# EXERCISE MATERIALS
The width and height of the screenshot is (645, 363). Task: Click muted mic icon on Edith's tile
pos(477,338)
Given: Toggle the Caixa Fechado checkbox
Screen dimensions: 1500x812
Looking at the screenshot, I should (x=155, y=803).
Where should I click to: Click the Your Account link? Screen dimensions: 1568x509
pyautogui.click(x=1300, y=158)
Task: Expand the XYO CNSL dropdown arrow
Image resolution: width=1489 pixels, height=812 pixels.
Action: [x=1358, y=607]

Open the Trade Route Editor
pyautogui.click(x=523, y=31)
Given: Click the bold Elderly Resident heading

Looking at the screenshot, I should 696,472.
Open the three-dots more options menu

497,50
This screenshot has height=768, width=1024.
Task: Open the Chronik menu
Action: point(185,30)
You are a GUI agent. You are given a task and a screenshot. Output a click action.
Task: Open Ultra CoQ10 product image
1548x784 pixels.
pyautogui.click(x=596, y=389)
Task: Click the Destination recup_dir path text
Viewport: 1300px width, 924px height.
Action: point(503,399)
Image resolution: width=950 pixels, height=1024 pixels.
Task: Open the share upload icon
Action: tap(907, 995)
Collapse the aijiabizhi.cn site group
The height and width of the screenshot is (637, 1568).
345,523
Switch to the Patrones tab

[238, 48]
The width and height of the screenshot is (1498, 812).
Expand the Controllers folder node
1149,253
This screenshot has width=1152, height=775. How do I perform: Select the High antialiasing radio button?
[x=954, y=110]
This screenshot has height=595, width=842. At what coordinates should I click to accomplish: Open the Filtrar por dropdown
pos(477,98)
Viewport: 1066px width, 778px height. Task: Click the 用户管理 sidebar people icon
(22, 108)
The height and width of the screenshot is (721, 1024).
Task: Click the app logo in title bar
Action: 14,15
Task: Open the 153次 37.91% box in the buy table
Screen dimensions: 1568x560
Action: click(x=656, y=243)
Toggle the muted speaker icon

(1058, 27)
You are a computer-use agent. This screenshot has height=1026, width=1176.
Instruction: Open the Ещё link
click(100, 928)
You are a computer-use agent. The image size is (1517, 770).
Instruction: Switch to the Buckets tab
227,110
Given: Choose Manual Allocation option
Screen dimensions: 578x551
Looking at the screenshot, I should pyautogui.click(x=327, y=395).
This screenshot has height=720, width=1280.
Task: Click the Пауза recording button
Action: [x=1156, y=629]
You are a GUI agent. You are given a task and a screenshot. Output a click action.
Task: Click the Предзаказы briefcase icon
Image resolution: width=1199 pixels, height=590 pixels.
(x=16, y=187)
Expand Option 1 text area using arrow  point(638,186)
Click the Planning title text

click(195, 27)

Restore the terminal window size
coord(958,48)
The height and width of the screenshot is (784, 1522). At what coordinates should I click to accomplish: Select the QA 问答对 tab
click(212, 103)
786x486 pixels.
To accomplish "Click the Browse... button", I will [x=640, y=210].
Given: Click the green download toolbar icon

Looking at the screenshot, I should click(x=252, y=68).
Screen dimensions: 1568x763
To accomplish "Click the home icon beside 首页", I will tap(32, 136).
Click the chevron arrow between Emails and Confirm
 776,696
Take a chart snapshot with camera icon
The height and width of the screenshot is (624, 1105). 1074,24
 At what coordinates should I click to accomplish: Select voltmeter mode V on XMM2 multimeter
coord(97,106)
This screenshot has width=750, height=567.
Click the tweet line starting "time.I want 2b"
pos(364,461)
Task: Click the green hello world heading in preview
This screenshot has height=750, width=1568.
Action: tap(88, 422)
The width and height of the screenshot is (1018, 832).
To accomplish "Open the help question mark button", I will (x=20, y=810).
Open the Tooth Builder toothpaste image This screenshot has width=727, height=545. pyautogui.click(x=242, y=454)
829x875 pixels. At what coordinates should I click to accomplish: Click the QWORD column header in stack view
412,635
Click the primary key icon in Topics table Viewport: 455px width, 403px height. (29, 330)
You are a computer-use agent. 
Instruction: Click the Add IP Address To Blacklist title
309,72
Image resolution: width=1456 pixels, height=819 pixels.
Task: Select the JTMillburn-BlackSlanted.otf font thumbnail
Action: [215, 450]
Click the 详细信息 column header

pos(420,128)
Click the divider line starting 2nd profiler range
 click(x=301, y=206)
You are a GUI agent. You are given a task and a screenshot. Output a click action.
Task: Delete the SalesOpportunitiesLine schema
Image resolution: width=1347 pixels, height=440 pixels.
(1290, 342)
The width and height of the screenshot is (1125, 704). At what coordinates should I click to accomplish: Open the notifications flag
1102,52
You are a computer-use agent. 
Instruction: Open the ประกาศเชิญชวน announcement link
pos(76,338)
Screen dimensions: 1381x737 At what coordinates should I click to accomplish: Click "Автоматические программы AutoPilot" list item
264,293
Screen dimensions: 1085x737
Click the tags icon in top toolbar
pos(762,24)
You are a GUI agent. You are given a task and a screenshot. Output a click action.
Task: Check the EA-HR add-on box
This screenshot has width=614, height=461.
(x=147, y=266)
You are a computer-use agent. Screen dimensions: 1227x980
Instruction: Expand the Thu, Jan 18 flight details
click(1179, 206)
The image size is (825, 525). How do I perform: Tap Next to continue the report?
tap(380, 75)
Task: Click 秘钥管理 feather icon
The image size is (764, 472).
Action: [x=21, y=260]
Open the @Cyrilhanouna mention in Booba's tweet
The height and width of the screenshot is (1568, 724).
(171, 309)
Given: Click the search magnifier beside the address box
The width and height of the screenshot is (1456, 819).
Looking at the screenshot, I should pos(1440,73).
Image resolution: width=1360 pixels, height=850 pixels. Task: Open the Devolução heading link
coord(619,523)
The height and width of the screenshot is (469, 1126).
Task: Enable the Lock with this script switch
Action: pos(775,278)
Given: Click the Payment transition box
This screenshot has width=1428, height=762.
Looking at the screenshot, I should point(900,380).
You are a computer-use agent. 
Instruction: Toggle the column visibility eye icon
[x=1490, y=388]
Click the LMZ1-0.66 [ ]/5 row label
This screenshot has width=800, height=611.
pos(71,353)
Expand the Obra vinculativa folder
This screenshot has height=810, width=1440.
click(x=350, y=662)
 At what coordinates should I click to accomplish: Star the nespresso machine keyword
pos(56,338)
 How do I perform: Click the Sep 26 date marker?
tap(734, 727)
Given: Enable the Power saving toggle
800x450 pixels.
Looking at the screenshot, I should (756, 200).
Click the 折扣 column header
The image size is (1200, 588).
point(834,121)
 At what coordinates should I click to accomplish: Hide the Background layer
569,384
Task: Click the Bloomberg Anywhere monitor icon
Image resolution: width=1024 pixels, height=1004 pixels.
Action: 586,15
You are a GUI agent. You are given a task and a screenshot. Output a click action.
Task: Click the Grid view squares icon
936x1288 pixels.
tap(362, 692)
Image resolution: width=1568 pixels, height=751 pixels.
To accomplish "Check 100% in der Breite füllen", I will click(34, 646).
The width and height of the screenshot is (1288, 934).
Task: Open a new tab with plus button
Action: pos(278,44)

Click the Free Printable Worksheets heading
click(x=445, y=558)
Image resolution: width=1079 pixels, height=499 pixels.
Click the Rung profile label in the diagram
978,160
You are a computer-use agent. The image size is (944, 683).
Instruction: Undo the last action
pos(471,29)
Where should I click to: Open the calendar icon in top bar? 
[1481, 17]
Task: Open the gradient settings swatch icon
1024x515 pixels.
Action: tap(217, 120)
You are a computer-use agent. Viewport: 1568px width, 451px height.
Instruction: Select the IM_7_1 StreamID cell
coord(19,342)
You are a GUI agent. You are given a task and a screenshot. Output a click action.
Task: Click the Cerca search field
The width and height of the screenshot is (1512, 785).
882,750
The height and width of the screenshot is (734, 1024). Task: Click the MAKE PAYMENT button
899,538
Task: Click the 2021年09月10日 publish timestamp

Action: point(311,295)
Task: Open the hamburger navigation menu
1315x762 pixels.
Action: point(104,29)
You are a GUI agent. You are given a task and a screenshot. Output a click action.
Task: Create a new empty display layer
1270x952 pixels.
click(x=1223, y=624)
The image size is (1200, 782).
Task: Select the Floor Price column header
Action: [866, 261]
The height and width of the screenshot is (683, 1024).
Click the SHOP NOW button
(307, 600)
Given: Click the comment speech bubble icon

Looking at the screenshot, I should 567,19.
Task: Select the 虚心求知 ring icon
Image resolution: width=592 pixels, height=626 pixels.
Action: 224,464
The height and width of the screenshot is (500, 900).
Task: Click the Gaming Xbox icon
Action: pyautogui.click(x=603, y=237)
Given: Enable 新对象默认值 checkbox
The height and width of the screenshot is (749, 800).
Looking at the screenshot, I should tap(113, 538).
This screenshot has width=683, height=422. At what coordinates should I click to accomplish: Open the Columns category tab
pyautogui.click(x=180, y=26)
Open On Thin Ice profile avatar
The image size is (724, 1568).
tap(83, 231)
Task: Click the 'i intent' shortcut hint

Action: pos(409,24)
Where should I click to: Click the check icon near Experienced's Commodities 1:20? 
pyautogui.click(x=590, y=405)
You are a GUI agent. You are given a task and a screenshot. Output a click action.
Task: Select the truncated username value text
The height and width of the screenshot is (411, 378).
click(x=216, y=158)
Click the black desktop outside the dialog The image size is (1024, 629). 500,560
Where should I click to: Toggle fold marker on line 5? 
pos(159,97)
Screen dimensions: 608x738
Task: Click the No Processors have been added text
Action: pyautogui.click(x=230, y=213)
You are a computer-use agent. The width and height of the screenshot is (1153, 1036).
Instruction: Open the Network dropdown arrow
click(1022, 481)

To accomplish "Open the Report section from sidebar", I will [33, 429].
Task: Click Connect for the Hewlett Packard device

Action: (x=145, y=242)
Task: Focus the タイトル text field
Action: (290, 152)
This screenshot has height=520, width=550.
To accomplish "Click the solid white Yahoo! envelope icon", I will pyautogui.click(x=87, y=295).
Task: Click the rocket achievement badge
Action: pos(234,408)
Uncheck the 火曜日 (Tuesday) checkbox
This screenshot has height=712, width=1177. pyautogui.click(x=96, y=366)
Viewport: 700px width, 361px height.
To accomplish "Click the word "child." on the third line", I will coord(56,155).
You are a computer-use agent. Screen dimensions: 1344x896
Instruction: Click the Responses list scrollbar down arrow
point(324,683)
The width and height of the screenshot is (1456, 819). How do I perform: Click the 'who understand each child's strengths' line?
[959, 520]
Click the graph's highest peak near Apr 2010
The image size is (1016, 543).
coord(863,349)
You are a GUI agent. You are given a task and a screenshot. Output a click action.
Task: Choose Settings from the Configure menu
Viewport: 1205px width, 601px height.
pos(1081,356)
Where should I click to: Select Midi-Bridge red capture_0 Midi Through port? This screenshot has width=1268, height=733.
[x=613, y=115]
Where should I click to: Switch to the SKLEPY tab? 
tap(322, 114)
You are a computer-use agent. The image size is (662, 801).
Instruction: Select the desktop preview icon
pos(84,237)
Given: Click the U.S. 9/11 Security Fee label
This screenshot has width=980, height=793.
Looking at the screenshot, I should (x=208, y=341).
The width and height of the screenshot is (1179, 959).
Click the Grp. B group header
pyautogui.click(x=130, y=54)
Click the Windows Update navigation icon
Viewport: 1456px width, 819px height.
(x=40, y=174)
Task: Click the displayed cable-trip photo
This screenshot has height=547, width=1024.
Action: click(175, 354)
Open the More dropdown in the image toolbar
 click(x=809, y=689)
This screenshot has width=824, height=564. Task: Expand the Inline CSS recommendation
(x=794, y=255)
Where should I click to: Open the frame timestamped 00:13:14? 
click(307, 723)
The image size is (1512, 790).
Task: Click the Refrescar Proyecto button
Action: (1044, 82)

# WHAT YOU HAVE TO DO
What should appear is an exact copy of the lines from the one with "Instruction: Select the desktop preview icon" through the end of the entries above, ends included, and no other text.

# YOUR RESPONSE
Instruction: Select the desktop preview icon
pos(84,237)
Given: Click the U.S. 9/11 Security Fee label
This screenshot has width=980, height=793.
Looking at the screenshot, I should (x=208, y=341).
The width and height of the screenshot is (1179, 959).
Click the Grp. B group header
pyautogui.click(x=130, y=54)
Click the Windows Update navigation icon
Viewport: 1456px width, 819px height.
(x=40, y=174)
Task: Click the displayed cable-trip photo
This screenshot has height=547, width=1024.
Action: click(175, 354)
Open the More dropdown in the image toolbar
 click(x=809, y=689)
This screenshot has width=824, height=564. Task: Expand the Inline CSS recommendation
(x=794, y=255)
Where should I click to: Open the frame timestamped 00:13:14? 
click(307, 723)
The image size is (1512, 790).
Task: Click the Refrescar Proyecto button
Action: (1044, 82)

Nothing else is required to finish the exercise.